(Required work): Gather, from the data below, each line in which the word "computer" occurs.

(Supplied data):
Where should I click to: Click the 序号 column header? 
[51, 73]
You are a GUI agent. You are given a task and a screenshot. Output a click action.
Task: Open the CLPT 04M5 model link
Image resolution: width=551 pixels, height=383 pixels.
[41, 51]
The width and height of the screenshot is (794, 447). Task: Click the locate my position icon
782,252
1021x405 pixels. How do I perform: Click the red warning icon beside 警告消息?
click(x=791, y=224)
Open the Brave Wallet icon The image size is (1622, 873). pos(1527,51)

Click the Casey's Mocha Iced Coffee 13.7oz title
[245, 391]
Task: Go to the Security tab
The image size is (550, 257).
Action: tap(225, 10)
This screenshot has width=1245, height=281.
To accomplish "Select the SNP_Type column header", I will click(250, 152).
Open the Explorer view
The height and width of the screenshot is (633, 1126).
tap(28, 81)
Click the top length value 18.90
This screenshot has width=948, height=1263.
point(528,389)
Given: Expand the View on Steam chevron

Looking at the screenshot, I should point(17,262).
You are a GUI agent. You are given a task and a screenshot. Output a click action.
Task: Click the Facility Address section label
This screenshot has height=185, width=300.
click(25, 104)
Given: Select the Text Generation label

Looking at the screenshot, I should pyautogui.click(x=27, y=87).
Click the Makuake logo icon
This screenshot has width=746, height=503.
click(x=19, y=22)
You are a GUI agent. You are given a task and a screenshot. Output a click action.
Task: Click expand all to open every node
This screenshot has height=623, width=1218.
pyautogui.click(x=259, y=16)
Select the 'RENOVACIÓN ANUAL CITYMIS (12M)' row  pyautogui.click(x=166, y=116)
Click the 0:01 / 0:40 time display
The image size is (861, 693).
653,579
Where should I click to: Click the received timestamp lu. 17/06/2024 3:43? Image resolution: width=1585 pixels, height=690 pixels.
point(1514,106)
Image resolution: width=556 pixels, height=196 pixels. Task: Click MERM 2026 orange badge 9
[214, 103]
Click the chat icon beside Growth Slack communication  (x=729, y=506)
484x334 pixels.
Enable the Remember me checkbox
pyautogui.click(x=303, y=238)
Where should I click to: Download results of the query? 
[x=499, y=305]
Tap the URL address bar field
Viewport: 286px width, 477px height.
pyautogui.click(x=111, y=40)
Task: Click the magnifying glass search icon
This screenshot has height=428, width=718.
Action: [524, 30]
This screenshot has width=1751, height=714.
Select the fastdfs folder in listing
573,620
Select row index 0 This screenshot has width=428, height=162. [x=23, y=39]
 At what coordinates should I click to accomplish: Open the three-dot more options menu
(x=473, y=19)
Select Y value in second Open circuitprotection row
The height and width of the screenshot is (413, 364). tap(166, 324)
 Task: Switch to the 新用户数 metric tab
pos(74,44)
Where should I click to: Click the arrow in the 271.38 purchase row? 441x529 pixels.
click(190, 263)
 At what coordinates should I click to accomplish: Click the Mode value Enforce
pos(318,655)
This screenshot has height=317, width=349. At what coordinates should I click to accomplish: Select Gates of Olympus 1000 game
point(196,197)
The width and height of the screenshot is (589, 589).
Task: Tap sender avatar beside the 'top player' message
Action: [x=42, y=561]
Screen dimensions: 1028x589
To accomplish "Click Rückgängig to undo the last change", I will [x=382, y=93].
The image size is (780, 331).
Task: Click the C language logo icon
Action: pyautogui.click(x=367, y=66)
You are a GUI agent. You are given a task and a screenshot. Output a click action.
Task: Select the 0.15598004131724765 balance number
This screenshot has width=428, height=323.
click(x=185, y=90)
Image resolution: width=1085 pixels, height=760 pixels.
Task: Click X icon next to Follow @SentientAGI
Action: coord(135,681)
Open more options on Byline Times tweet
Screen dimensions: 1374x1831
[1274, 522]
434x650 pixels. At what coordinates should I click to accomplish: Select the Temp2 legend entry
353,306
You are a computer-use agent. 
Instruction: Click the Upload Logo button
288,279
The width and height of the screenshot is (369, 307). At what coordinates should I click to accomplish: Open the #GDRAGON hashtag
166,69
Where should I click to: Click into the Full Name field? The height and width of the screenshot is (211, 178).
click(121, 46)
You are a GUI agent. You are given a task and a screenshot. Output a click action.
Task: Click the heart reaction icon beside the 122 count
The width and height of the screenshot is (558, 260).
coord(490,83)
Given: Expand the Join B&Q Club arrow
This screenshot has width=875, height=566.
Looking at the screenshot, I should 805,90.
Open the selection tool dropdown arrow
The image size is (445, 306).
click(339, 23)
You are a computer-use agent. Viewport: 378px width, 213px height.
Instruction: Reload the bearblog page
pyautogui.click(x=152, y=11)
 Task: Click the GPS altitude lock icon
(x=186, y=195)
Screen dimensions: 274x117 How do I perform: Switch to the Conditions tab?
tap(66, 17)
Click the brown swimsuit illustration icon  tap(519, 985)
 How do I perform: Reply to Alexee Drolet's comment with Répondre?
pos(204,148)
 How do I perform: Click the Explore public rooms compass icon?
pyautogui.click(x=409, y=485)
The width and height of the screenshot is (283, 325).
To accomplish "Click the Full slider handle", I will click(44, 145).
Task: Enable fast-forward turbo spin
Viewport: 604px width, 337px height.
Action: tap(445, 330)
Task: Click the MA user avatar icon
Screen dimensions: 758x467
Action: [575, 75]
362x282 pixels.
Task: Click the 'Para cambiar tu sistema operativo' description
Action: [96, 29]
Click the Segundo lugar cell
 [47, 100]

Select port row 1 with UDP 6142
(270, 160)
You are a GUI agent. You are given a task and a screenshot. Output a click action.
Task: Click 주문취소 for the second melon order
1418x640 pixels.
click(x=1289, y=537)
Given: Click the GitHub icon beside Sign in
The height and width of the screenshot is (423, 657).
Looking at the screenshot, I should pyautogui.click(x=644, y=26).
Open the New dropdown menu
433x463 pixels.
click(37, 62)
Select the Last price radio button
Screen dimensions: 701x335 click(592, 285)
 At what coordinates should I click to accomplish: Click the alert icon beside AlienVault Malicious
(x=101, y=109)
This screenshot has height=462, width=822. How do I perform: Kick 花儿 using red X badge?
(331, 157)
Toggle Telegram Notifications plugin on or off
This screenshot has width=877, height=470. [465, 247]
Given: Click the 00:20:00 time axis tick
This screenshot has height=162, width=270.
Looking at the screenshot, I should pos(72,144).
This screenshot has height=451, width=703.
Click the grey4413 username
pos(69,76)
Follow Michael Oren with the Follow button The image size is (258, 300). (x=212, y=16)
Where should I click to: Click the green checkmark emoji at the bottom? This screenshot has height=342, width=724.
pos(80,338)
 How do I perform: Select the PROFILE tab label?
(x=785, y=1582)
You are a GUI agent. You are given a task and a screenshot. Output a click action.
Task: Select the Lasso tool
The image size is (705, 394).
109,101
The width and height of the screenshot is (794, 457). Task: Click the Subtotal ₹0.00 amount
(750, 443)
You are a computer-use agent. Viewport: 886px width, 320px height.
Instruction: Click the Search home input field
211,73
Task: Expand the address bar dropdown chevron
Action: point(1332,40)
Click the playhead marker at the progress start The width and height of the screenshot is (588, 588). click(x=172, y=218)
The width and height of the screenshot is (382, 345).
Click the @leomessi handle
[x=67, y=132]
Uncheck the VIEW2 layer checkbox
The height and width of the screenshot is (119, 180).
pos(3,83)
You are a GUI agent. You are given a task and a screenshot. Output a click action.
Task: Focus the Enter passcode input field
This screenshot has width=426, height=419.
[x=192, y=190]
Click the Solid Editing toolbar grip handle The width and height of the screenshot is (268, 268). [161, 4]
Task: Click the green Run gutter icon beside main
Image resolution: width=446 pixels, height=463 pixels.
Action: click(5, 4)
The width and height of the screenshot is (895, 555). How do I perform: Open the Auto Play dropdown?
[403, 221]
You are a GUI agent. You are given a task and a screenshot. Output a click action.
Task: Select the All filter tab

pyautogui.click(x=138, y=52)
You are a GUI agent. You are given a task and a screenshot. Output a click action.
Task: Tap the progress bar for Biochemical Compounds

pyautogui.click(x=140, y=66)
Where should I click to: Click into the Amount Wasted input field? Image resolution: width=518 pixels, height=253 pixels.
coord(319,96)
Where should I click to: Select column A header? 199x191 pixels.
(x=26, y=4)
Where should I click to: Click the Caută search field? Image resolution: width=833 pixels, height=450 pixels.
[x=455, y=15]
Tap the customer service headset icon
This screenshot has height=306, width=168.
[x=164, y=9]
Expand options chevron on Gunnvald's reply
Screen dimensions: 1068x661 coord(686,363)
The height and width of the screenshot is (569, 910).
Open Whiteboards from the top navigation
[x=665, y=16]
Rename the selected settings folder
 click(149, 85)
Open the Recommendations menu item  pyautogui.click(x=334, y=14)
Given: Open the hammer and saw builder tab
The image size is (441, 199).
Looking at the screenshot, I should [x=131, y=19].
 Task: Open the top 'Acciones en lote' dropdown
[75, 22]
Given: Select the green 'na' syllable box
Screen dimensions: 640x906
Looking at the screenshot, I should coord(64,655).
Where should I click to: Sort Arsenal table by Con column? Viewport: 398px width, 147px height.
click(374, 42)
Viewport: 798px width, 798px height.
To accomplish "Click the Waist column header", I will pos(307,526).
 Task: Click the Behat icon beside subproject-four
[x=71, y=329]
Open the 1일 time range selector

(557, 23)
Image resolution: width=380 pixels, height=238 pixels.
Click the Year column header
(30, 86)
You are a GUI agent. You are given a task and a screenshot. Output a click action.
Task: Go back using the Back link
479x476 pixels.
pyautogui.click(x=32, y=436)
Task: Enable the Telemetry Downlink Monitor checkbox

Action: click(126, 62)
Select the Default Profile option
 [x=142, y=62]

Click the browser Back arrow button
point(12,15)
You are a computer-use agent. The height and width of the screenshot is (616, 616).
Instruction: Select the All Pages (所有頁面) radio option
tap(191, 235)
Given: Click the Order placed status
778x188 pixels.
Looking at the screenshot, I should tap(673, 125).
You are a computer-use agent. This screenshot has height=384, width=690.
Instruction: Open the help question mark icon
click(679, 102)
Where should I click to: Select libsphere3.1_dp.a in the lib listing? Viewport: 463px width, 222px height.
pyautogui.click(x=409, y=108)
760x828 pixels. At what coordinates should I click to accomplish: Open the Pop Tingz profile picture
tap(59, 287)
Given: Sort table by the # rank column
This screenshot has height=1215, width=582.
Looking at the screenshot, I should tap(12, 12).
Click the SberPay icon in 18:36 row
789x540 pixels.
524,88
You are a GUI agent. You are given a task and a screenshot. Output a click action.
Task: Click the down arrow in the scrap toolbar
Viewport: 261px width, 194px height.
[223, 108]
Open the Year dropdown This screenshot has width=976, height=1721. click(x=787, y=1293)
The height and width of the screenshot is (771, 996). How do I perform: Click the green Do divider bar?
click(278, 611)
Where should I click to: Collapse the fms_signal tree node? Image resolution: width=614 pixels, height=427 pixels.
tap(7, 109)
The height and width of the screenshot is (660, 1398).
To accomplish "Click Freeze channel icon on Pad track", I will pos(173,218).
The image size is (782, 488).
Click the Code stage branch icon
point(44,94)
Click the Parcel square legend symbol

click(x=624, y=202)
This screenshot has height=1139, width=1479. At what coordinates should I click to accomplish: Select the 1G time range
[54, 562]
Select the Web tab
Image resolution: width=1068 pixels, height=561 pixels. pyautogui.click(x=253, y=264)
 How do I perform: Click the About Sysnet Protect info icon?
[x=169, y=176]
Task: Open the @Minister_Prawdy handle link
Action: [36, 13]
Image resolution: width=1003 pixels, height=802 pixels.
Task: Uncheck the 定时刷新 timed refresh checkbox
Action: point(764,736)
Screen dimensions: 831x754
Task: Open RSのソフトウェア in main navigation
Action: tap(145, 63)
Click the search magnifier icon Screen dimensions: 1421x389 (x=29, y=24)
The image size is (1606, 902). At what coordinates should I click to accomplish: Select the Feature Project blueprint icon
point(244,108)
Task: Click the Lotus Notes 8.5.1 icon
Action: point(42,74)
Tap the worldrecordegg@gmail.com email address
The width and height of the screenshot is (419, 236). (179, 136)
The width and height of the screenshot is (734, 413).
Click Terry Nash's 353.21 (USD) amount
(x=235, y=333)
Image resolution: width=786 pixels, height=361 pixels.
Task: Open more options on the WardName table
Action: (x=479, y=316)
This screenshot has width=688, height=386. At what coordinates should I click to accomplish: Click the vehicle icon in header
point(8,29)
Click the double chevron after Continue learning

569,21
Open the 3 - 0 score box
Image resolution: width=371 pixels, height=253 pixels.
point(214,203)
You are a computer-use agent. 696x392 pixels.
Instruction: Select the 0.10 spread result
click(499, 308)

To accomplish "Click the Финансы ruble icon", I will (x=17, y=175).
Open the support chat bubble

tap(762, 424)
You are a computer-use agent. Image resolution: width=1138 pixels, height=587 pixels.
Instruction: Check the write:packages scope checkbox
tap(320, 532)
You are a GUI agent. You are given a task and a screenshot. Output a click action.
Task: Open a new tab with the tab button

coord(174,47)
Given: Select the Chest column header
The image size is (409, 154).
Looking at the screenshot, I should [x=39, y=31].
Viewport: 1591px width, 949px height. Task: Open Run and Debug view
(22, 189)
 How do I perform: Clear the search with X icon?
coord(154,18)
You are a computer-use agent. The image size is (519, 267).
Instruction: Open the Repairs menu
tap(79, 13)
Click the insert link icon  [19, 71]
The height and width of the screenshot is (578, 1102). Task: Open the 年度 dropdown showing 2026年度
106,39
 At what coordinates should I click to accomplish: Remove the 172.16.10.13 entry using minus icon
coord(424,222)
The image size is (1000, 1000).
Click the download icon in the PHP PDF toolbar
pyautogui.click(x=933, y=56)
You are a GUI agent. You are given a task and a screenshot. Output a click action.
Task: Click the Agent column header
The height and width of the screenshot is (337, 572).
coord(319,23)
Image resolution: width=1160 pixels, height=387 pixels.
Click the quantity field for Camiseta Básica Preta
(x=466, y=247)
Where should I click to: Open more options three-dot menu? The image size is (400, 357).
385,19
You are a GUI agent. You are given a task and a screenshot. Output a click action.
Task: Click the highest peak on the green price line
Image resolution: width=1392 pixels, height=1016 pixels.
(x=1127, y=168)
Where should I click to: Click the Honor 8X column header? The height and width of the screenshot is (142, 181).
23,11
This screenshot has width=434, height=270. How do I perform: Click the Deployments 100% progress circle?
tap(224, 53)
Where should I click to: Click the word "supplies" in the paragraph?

(Written answer):
You are a computer-use agent. 
You are a computer-use agent. Viewport: 378px width, 213px height.
You are a computer-use agent. Viewport: 886px width, 320px height.
You are a computer-use agent. The height and width of the screenshot is (616, 616).
You are a computer-use agent. This screenshot has height=384, width=690.
You are a computer-use agent. 696x392 pixels.
You are a computer-use agent. Image resolution: width=1138 pixels, height=587 pixels.
You are a computer-use agent. The image size is (519, 267).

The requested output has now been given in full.